Sorry, the issue closing is a part of the automated GitHub workflow, because I fixed one of the problems in this issue but not the other. It's a bit strange for there to be zero library sizes because the report should have filtered those out at https://github.com/LuyiTian/scPipe/blob/master/inst/extdata/report_template_slim.Rmd#L62-L69. It's hard to say what's going on without the actual data, I'm away for the next week but will try and diagnose it again when I get back.

— You are receiving this because you authored the thread. Reply to this email directly, view it on GitHub, or unsubscribe.

Shians commented 4 years ago

@zoe106 Thanks for looking into it further. You are right that some cell counts go to zero when gene filtering is done. In the case of the example data we provide, because it's a tiny subset, most genes do not reach the expression threshold.

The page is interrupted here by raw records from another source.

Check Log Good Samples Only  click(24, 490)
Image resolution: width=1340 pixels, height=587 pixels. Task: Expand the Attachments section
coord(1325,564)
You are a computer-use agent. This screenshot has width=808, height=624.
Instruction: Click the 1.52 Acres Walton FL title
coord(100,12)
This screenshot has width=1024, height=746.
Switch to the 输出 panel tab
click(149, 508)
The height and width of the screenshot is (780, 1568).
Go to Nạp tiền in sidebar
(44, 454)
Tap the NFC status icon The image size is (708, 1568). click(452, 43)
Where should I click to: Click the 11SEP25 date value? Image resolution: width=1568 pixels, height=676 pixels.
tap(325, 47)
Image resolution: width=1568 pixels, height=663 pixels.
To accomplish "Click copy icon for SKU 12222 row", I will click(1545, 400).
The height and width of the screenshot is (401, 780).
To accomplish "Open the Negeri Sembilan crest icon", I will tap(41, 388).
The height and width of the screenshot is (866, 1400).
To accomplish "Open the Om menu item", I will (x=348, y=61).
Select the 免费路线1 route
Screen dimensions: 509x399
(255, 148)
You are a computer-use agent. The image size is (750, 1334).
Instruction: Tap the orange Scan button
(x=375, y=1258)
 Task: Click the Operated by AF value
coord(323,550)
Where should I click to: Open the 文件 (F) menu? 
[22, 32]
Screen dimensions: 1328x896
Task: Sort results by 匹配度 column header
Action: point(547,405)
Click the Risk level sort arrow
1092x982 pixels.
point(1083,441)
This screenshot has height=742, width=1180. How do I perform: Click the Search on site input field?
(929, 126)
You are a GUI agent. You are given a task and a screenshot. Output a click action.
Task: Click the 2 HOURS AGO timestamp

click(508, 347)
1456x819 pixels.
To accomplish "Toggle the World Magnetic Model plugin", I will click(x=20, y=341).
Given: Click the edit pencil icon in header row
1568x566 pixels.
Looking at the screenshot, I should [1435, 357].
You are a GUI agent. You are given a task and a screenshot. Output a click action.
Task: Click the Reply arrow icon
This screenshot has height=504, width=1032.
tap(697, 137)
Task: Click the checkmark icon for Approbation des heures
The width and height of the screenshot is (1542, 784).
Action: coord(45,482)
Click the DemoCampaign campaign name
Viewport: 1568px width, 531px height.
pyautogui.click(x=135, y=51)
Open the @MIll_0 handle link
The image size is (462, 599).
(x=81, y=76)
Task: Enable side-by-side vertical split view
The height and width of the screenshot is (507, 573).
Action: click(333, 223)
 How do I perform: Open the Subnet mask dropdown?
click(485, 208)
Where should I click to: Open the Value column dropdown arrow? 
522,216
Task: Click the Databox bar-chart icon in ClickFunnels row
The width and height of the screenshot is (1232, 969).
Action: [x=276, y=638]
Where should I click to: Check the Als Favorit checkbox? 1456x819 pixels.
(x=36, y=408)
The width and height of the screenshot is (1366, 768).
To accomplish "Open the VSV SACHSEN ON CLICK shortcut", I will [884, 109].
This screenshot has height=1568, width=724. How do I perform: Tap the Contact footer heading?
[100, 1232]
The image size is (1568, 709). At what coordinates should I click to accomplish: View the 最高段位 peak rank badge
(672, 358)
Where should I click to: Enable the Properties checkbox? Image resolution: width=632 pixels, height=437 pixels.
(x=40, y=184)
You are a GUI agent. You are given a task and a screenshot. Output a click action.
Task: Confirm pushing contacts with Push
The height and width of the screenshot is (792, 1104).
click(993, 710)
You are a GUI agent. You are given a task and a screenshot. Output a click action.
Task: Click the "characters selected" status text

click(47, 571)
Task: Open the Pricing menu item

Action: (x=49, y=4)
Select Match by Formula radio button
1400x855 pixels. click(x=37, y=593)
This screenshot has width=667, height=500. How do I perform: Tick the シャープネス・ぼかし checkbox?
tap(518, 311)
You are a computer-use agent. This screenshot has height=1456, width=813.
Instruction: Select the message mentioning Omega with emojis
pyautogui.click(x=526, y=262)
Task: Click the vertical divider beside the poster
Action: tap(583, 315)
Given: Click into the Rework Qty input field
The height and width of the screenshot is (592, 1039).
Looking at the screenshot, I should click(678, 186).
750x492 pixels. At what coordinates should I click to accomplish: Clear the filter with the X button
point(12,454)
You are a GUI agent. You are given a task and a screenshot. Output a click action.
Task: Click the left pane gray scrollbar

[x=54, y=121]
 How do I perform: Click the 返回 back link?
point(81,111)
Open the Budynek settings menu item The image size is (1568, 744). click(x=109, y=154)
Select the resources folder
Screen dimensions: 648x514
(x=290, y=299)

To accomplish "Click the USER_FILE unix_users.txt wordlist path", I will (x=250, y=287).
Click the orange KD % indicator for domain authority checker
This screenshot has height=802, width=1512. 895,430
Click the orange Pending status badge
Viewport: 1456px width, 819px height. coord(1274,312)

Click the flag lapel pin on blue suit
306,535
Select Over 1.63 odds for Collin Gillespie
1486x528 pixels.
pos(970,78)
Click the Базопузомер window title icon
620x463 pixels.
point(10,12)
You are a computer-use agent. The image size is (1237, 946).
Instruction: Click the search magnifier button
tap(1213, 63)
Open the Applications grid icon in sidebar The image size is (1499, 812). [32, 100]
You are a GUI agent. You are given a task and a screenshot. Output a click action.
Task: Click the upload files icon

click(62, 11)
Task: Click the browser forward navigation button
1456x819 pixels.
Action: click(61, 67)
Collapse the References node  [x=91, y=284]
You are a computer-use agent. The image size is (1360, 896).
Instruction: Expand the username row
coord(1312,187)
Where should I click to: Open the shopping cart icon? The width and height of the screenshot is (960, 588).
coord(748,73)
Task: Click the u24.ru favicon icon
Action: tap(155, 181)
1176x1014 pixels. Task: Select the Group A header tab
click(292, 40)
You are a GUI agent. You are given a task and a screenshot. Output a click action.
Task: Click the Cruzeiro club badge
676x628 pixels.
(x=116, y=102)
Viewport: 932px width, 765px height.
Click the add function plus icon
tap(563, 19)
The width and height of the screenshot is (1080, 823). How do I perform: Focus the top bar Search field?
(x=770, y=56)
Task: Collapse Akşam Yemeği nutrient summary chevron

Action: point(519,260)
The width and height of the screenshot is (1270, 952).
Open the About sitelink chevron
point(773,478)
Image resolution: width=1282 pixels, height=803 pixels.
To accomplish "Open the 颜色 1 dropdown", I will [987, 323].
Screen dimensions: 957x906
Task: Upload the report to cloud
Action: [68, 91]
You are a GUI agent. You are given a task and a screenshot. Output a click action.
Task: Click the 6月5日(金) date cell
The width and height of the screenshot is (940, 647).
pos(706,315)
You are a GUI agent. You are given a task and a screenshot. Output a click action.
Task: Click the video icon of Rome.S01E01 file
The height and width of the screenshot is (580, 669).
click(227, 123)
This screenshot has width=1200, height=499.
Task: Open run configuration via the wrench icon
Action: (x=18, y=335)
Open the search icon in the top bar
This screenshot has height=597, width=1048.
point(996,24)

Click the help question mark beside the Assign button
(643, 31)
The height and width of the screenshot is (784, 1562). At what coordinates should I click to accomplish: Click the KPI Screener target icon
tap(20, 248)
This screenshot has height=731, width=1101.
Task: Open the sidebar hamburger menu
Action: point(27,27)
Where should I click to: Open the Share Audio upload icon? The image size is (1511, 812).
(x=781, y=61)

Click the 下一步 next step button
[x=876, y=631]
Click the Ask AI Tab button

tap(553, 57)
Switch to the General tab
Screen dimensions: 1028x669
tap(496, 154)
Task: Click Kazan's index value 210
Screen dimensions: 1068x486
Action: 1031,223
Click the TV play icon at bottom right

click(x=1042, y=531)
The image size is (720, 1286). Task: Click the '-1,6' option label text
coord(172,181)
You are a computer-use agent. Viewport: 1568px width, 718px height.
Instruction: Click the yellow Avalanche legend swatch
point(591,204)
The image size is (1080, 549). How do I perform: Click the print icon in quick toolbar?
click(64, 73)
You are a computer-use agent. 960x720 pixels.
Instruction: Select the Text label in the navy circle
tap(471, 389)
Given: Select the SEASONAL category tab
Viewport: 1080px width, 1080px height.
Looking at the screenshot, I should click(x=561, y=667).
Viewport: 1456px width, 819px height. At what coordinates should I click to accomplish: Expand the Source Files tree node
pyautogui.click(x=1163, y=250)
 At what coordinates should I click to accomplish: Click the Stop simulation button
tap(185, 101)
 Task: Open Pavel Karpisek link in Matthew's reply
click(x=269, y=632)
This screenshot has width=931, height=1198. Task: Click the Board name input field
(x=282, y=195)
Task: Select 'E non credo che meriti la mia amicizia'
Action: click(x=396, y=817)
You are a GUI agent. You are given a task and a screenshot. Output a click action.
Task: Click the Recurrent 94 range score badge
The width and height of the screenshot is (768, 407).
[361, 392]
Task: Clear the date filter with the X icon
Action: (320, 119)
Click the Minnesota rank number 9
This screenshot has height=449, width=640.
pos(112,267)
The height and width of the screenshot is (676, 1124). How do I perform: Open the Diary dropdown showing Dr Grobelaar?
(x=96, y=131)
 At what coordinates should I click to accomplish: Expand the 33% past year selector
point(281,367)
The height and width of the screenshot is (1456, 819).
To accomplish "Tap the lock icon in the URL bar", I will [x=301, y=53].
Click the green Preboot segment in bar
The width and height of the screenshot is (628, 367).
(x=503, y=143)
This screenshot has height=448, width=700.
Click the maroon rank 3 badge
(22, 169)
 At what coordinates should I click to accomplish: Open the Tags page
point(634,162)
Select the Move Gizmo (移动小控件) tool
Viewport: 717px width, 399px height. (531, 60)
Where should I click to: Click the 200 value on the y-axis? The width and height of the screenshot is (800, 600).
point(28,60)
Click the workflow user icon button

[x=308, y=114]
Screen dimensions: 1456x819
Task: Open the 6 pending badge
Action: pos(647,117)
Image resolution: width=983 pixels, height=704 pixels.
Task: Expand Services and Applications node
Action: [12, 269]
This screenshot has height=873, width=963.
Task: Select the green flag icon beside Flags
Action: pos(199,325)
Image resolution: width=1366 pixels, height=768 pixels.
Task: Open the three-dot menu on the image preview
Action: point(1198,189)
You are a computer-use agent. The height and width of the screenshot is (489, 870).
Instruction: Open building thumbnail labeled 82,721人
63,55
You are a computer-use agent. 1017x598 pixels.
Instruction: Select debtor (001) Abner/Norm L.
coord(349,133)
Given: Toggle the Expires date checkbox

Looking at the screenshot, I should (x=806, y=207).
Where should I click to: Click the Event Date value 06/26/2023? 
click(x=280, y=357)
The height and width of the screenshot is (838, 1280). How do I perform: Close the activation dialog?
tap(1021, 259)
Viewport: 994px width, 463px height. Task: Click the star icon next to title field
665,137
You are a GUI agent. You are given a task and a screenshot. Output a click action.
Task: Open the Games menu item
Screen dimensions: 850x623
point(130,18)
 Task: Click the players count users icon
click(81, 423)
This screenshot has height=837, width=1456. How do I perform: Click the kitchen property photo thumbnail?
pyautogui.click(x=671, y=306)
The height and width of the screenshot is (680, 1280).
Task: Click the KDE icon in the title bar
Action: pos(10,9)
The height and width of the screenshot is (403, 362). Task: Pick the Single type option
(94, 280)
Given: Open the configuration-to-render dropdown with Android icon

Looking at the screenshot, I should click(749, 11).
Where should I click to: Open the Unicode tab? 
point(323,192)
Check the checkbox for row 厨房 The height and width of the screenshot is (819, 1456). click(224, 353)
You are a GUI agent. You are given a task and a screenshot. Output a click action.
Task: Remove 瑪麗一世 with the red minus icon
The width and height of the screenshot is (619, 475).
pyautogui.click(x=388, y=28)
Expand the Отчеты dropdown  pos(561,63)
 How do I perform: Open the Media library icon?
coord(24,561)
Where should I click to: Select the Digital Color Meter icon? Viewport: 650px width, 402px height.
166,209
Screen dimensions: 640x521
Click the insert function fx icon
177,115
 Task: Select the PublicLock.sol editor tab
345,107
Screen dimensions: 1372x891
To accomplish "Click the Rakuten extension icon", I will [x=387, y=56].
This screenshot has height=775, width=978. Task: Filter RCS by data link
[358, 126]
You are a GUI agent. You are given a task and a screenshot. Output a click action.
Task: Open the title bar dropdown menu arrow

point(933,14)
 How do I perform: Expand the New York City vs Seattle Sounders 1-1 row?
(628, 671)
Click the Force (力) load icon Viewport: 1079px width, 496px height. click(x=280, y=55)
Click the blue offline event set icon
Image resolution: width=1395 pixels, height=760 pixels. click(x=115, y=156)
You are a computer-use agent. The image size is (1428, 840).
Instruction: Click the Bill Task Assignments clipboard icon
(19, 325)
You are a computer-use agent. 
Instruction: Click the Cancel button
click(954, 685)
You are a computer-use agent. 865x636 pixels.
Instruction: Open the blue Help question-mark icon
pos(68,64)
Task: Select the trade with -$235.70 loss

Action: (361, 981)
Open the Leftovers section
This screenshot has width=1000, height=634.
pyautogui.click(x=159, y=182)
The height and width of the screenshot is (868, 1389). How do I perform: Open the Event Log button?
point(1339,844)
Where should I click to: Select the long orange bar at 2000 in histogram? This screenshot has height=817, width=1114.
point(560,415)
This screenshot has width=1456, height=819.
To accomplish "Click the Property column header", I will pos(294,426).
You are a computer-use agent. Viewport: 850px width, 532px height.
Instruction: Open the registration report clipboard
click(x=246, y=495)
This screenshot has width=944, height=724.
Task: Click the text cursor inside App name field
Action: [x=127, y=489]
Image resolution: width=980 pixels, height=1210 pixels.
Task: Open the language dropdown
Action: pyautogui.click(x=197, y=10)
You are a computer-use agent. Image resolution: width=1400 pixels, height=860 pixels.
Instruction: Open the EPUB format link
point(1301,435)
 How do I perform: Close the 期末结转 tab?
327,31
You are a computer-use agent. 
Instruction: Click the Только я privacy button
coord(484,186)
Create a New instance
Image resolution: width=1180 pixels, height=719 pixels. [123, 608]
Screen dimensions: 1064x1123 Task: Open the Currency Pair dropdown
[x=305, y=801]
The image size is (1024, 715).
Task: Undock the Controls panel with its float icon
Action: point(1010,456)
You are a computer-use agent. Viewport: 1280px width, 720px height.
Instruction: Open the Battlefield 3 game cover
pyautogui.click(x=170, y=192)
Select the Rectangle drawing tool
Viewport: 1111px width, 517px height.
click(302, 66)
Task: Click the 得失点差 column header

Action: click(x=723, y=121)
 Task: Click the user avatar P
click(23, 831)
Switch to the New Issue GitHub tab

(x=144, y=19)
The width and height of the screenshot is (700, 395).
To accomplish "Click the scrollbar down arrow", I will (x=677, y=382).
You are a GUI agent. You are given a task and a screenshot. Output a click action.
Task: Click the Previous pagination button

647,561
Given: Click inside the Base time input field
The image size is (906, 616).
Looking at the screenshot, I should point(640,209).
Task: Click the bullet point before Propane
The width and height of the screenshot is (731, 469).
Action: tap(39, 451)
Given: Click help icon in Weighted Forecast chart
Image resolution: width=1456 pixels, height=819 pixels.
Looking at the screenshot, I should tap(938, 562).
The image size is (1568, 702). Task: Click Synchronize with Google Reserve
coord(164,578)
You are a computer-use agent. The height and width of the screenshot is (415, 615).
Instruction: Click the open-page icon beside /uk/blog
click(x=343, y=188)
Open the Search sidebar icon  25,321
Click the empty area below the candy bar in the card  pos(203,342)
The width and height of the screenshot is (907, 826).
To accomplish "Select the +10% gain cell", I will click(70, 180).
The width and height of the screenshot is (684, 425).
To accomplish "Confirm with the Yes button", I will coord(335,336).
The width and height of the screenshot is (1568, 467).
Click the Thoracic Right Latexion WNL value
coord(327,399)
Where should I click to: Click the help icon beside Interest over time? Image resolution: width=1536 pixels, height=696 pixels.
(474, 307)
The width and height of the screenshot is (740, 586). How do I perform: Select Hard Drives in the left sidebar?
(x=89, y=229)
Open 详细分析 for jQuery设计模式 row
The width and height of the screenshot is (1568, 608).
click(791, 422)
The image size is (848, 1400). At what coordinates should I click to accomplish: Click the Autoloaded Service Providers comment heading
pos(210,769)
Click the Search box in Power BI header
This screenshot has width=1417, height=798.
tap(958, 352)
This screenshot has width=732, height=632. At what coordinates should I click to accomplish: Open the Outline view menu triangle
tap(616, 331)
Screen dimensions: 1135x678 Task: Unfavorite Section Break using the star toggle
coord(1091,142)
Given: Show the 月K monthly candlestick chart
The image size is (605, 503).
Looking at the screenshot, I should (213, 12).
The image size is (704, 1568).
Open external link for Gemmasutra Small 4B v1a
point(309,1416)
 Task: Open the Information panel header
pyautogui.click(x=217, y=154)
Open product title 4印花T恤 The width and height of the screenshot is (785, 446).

I'm don't want to just do another round of filtering because in the example data we go from ~16000 genes down to 15 after filtering, I want to signal an issue when such loss of data happens. I will need to think about how to handle this situation.

Kind regards, Shian

zoe106 commented 4 years ago

hi Shian, Great thanks for your reply. I realize there is no need to do another round of filtering because in my data we go from ~2397 genes down to zero after filtering. Perhaps I need to soften the cutoff of keep1 and keep2 a little bit. keep1 <- rowMeans(counts(sce_qc)) > 1 # average count larger than one keep2 <- rowSums(counts(sce_qc) > 0) > 2 # expressed in at least three cells Thanks you again for your time and help. I will continue to look for updates.

Best, Zoe

At 2020-01-08 10:35:29, "Shian Su" notifications@github.com wrote:

@zoe106 Thanks for looking into it further. You are right that some cell counts go to zero when gene filtering is done. In the case of the example data we provide, because it's a tiny subset, most genes do not reach the expression threshold.

I'm don't want to just do another round of filtering because in the example data we go from ~16000 genes down to 15 after filtering, I want to signal an issue when such loss of data happens. I will need to think about how to handle this situation.

Kind regards, Shian

— You are receiving this because you were mentioned. Reply to this email directly, view it on GitHub, or unsubscribe.

LuyiTian commented 4 years ago

keep1 <- rowMeans(counts(sce_qc)) > 1 this is the strong condition. you can replace it with keep1 = (apply(counts(sce), 1, function(x) mean(x[x>0])) > 1).

I would recommond you checking your data. It is strange that no gene left after filtering.